As in the series, he also mentioned other missing girls. "All of the girls looked alike. I cannot remember all of them. I picked up several girls in other areas, but I can't remember which ones I hurt."
Unfortunately, Hall recanted everything he had said – which also included a confession to murdering university student Tricia Reitler – the next day, and investigators began to wonder whether they had arrested a serial killer, or a serial confessor.
Hall was eventually convicted of Jessica Roach's kidnapping following evidence found in his van, but investigators believed he was responsible for many more murders, so enlisted the help of prisoner Jimmy Keene to befriend Larry.
According to CNN, Larry did admit to Jimmy in prison that he had killed Tricia, but he didn't say where her body was. Sometime later, Jimmy found Larry in the prison workshop with a map. He was carving wooden falcons and placing them on it.
"It was a map with red dots over Indiana, Illinois and Wisconsin. And he covered it up really fast," Keene told CNN.com. The falcons were, according to Hall, placed on the map to "watch over the dead".
It's here where the Black Bird depiction slightly strays from real life events. In the series, Larry goes into far more detail, voluntarily showing Jimmy the map and boasting about his crimes, while Jimmy pleads with him to give the families peace by revealing where the bodies are buried.
When Larry refuses, Jimmy snaps and calls Larry a monster, thus ending their 'friendship'.
In real life, Keene – believing he would be freed immediately once he told the FBI about the map – also stopped pretending to be Hall's friend, blowing his own cover.
"I told him he was a… sicko," he told CNN. "I told him that he was insane. I said that 'You are one of the most despicable forms of human life on this planet.'"

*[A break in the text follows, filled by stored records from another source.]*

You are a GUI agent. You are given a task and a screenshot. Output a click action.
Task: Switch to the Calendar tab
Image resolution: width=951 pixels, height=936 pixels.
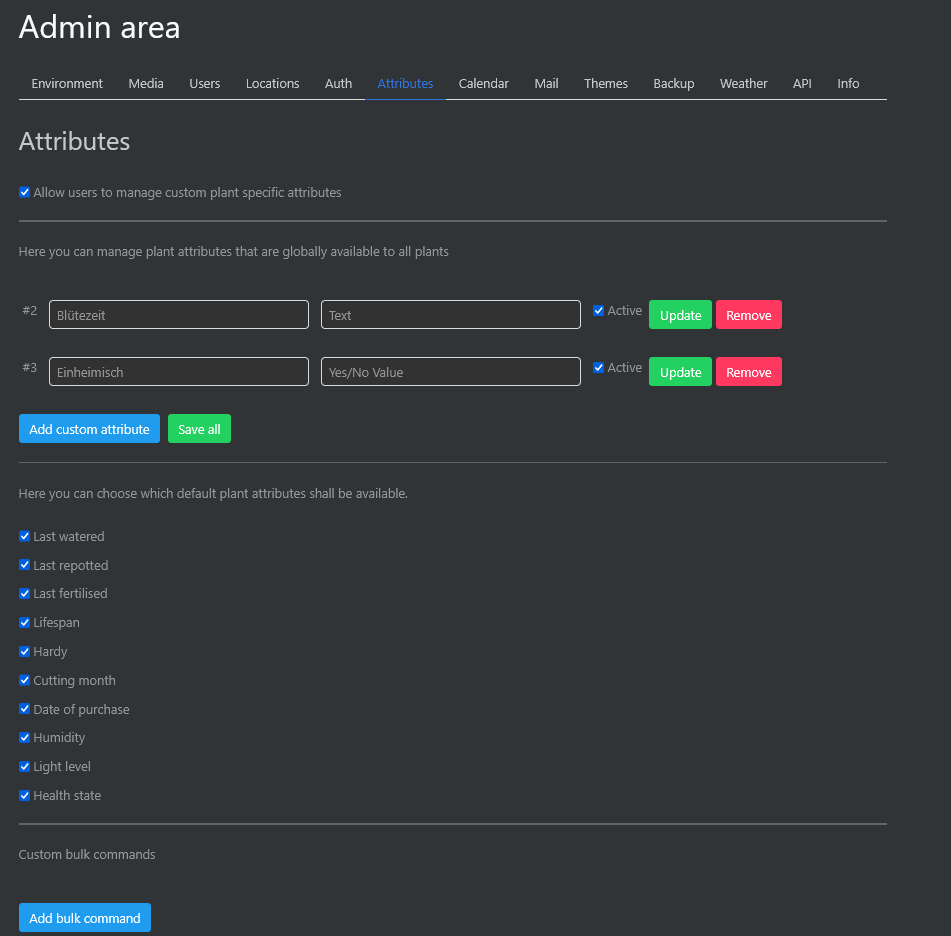coord(483,84)

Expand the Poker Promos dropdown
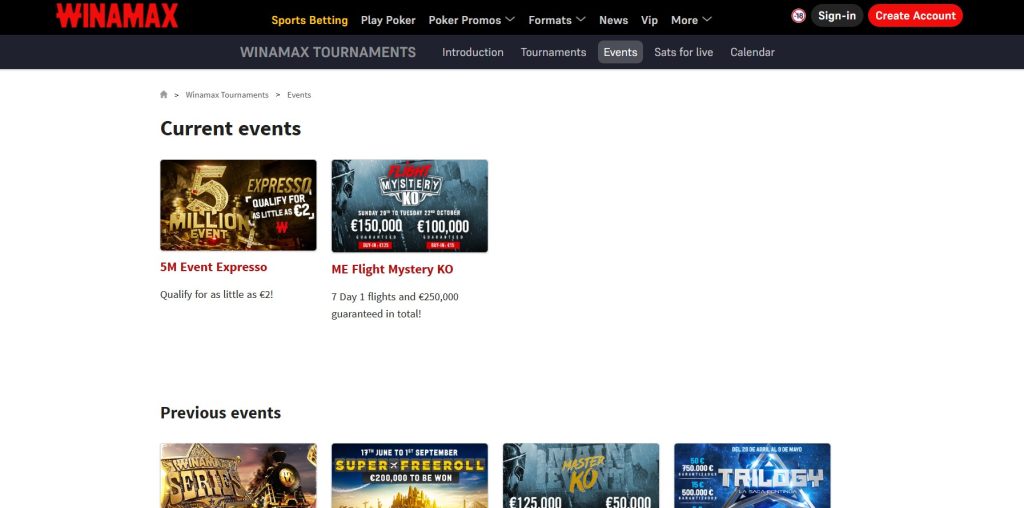coord(471,20)
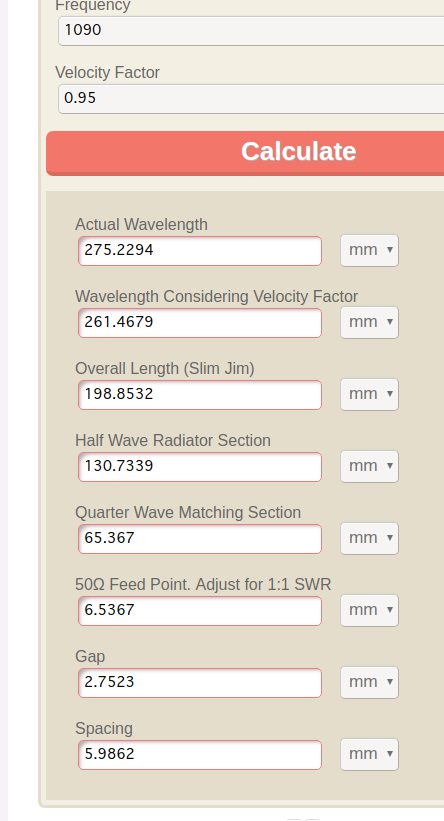Click the Half Wave Radiator value 130.7339

click(x=200, y=467)
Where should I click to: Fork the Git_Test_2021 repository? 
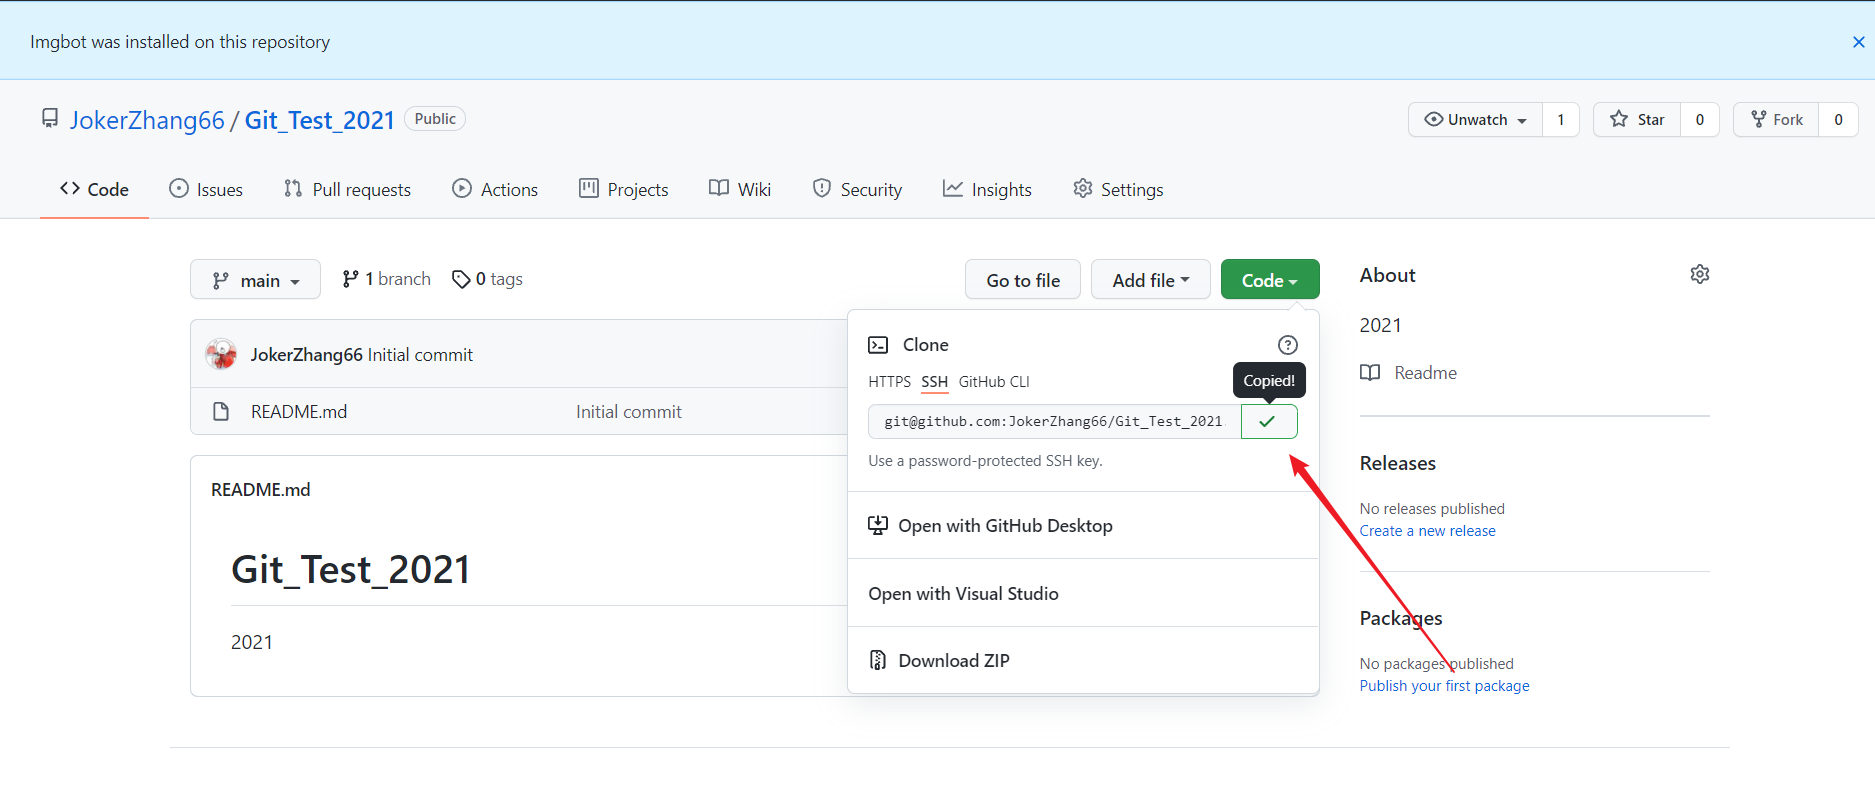1776,120
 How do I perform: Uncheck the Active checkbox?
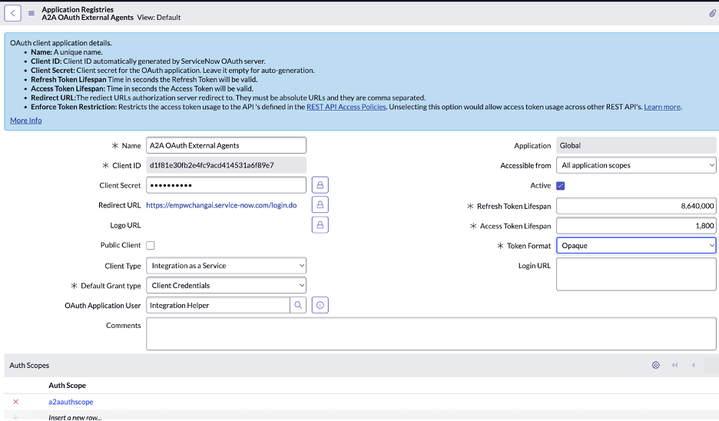click(x=560, y=185)
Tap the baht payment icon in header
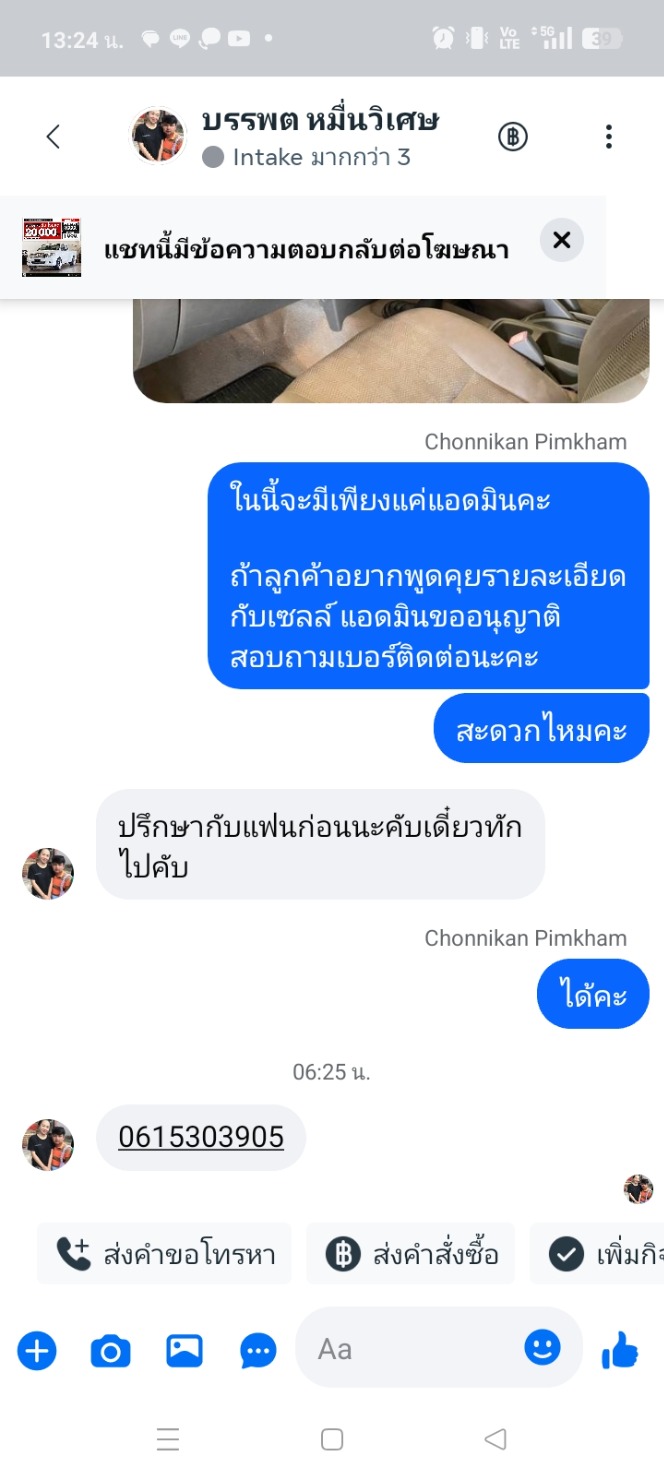This screenshot has width=664, height=1480. click(513, 137)
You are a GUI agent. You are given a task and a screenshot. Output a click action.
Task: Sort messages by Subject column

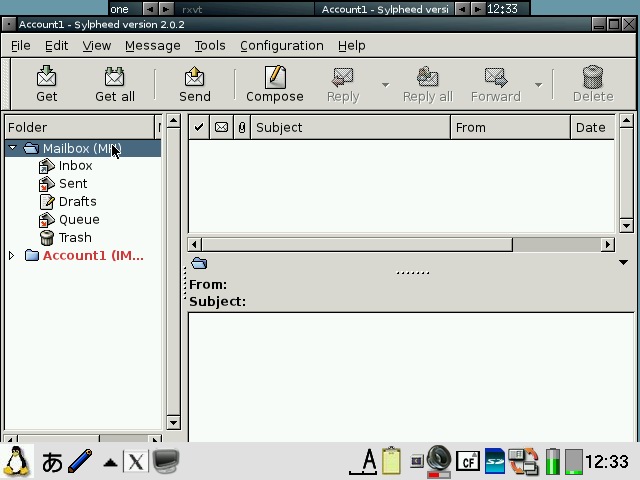tap(350, 127)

"People probably wouldn't understand the mounting pressure, that kettle is ready to boil over at any time, you know, and it just felt good to unload on the guy," he later said to Dateline, as reported by msn.com.
In Black Bird, following his confrontation with Larry, Jimmy finds himself unable to contact the FBI and the people who know why he is really in Springfield prison, and he is locked away in solitary confinement while Larry posts the map and falcons to his family (his father is seen burning it).
The same thing happened to the real Jimmy Keene, although what really happened to Larry's map and wooden carvings is unknown. In the interview with Dateline in 2012, as reported by msn.com, Keene admitted that his confrontation with Larry Hall meant that the vital map evidence was lost.
"I'm disappointed I didn't wait a day or two at least, I should have waited a few more days," Keene said. "I wish I could have done more for them [the families] but I did all I could do, and I feel in my being that I did all I could do."
Keene's outburst with Larry Hall sadly meant that there are many families – including the parents of Tricia Reitler – who do not know whether Hall killed their missing children, or where the bodies are.
In 2009, Tricia's mother, Donna, told Cleveland.com, "I'm not interested in punishment or retribution. I just want to find out where my daughter is and bring her home. Sixteen years later, we're still sitting by the phone waiting for information. This constant up-and-down is painful. We've never been able to grieve."
Since he was imprisoned, Larry Hall has confessed to more 15 murders, and then recanted each confession. He also claimed in an interview with the Associated Press in 2011 that he had abducted 39 women between 1980 and 1994.
Now 60 years old and incarcerated at Federal Correctional Institution Butner Medium II in North Carolina with no possibility of parole, it is believed that Hall isn't just responsible for the 21 murders referred to in Black Bird, but that he could have committed more than 50 murders.
This would make Larry Hall one of the most prolific serial killers of all time in the US.
Black Bird is available now on Apple TV+, with new episodes airing weekly.